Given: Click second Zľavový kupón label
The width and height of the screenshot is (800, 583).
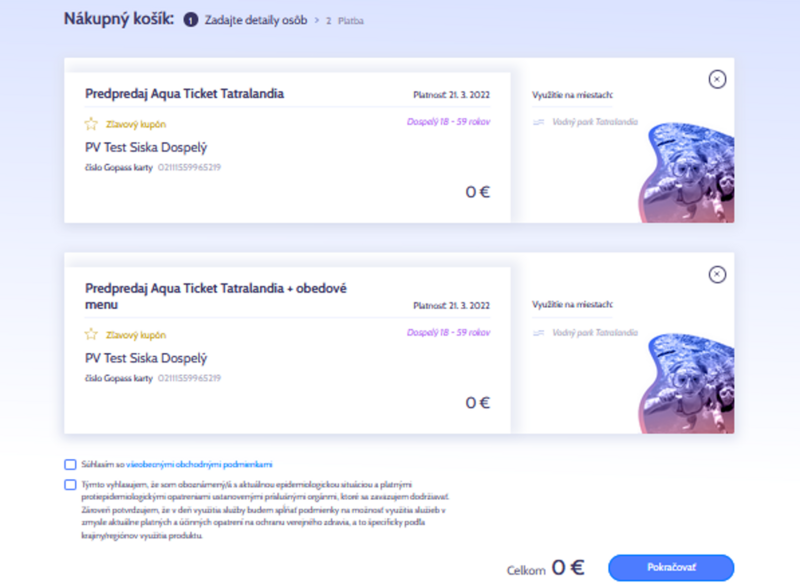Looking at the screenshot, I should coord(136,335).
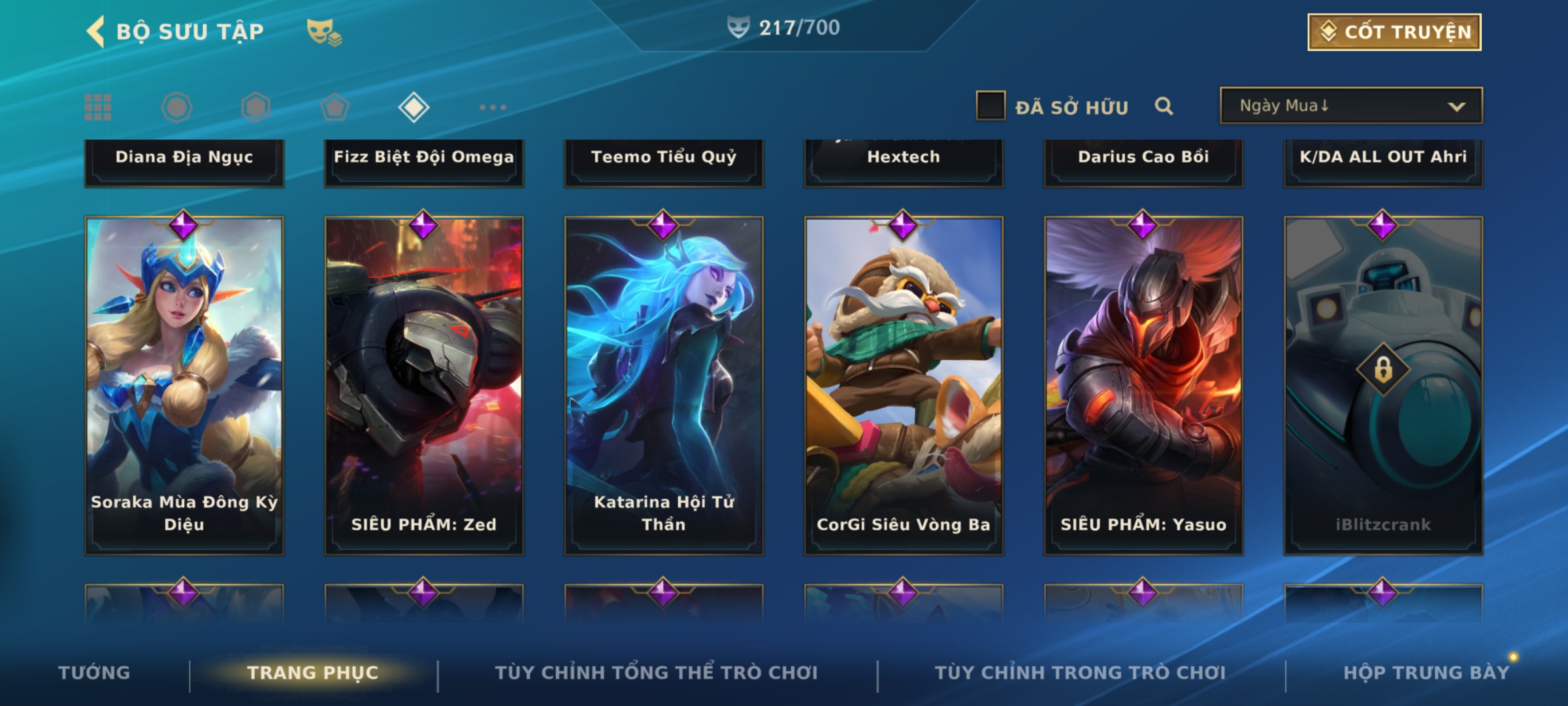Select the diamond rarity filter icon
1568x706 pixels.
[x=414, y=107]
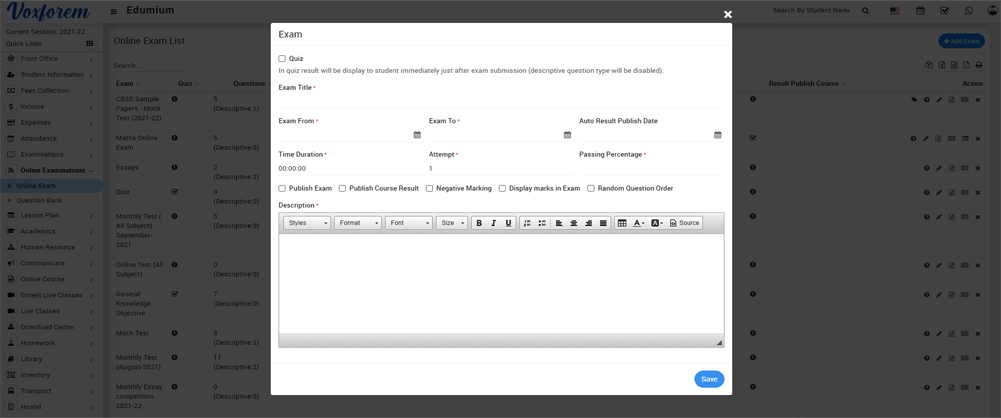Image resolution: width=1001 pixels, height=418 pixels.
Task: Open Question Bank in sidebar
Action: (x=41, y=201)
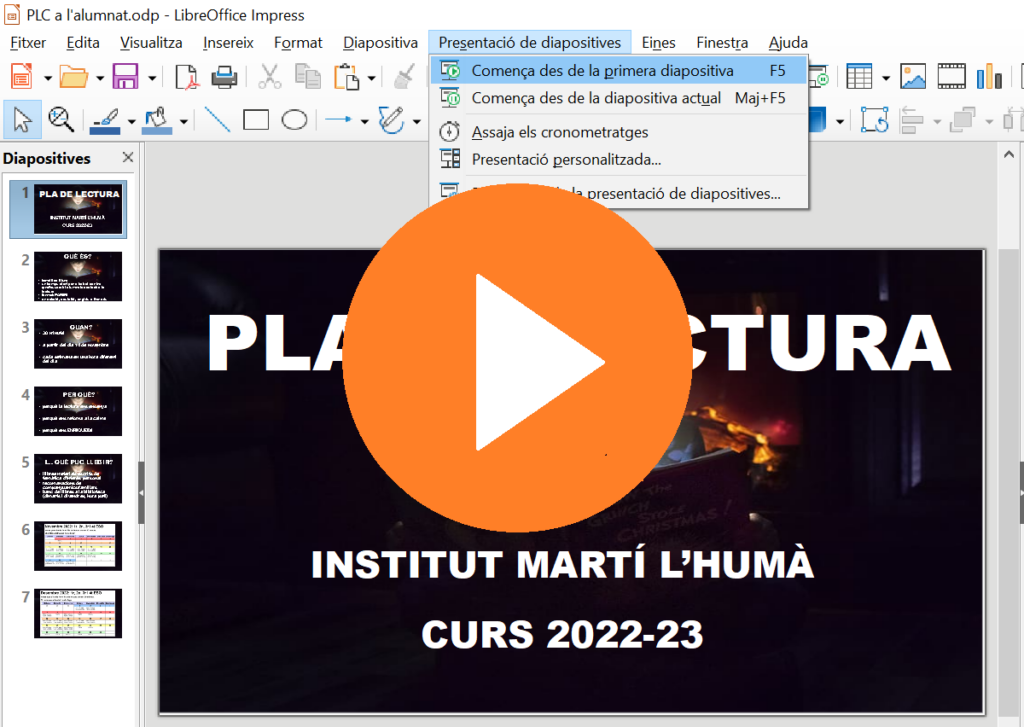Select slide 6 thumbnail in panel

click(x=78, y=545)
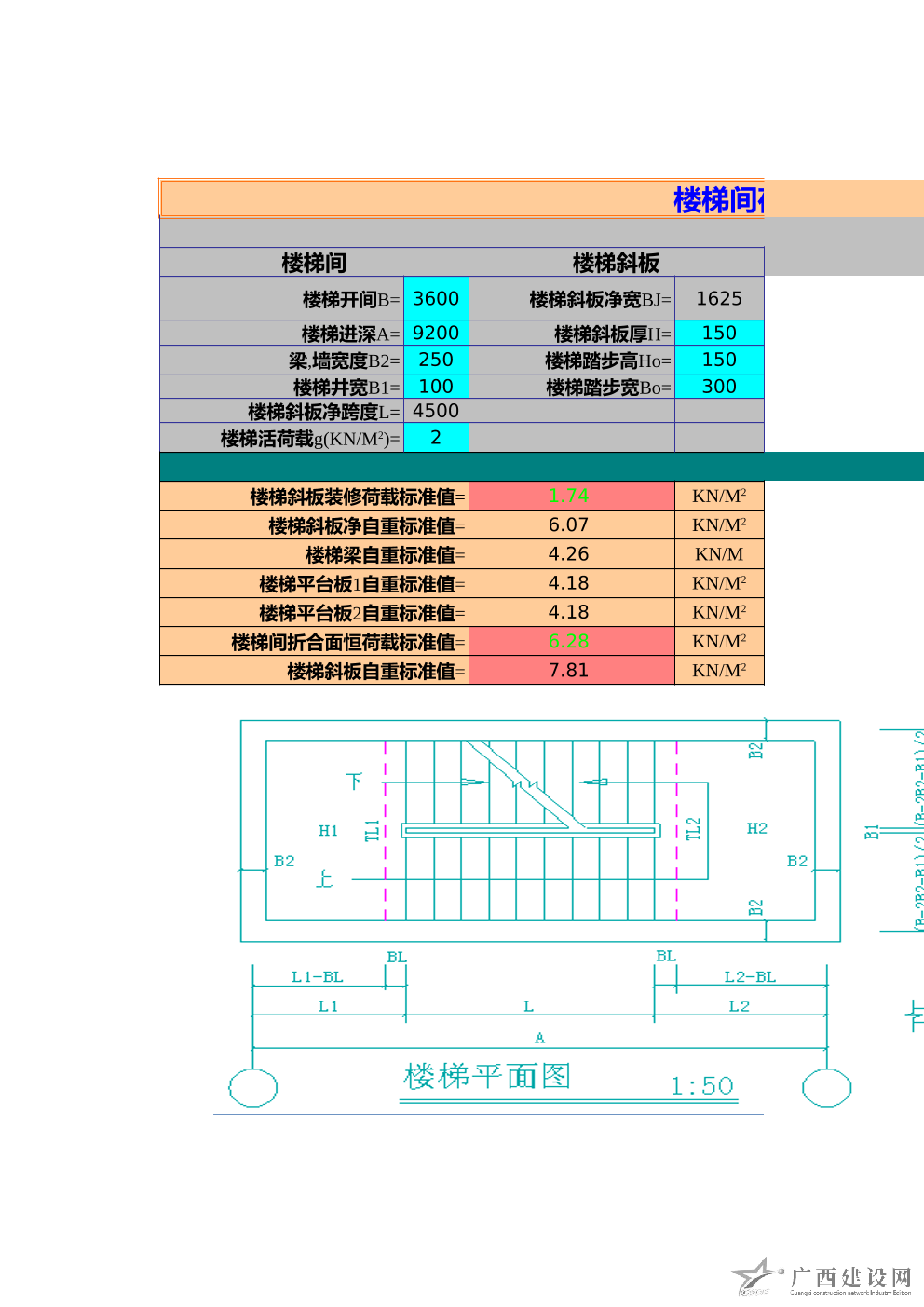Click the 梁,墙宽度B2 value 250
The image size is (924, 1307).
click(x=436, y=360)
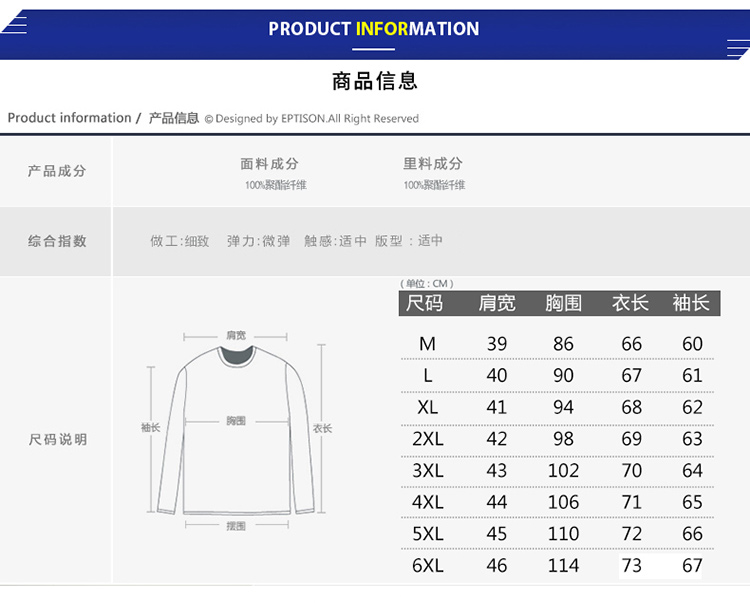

++++++++

Task to carry out:
When you retype the records, keep every word exactly as written and exclude the pictures.

Finished exercise:
Given: Click second Zľavový kupón label
The width and height of the screenshot is (800, 583).
Looking at the screenshot, I should coord(136,335).
Select the diamond rarity filter icon
1568x706 pixels.
[x=414, y=107]
Image resolution: width=1001 pixels, height=418 pixels.
Task: Open Question Bank in sidebar
Action: (x=41, y=201)
Select slide 6 thumbnail in panel

click(x=78, y=545)
Click the 梁,墙宽度B2 value 250
The image size is (924, 1307).
click(x=436, y=360)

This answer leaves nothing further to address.